During the State of the Union yesterday, President Obama made specific reference to a major issue brewing since the Occupy movement started: economic fairness.
This was not the easiest audience for Obama; although slightly more participants voted for him than McCain in 2008, it was a significantly Republican-leaning group (44 percent Republican, 32 percent Democratic). At the outset, these voters were split 50/50 on Obama’s job performance and just 50 percent gave him a favorable personal rating. But the President gained ground after the speech; his job rating rose 8 points and his personal standing jumped 16 points, to 66 percent favorable.
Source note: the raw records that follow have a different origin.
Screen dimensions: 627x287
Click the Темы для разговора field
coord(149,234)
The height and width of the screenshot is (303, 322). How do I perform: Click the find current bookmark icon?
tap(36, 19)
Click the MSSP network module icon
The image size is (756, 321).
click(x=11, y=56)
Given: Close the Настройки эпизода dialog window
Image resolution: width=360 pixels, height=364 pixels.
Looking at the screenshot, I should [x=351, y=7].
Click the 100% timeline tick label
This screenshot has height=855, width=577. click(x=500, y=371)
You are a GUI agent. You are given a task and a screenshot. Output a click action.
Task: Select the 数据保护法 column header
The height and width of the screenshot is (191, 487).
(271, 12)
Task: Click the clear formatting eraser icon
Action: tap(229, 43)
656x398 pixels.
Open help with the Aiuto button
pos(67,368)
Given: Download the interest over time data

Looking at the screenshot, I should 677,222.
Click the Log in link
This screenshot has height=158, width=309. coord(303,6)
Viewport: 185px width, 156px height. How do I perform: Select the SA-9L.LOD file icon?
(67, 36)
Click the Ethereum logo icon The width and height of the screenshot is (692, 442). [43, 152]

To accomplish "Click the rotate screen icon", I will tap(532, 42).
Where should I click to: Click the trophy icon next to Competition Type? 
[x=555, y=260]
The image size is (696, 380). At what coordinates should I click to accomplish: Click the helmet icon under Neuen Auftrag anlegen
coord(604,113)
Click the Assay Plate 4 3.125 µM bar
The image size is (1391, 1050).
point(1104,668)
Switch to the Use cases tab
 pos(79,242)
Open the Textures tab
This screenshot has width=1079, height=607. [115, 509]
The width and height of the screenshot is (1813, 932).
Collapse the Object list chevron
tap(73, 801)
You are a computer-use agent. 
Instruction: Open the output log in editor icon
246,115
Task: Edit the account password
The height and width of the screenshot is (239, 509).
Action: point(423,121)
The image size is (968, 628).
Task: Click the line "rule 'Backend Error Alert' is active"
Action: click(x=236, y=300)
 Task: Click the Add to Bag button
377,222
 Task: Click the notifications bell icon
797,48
The dials spiked when the President made his strong populist pitch for the “Buffet Rule,” with Democrats exceeding 80 on our 0-to-100 scale and both independents and Republicans moving above 70. ere was no polarization here, as voters across the political spectrum gave Obama high marks. And Obama’s framing of the economic challenges facing the country through the lens of post-World War II America was particularly effective. He also received high marks for his proposal to change the tax code to encourage “insourcing” instead of “outsourcing,” his call to change our “unemployment system” to a “re-employment system” and his appeal to make it easier for entrepreneurs and small business to grow and create jobs.
The Republicans are caught in a box. If their (mostly) tea party-fueled candidate, Newt Gingrich, wins the primary, they lose.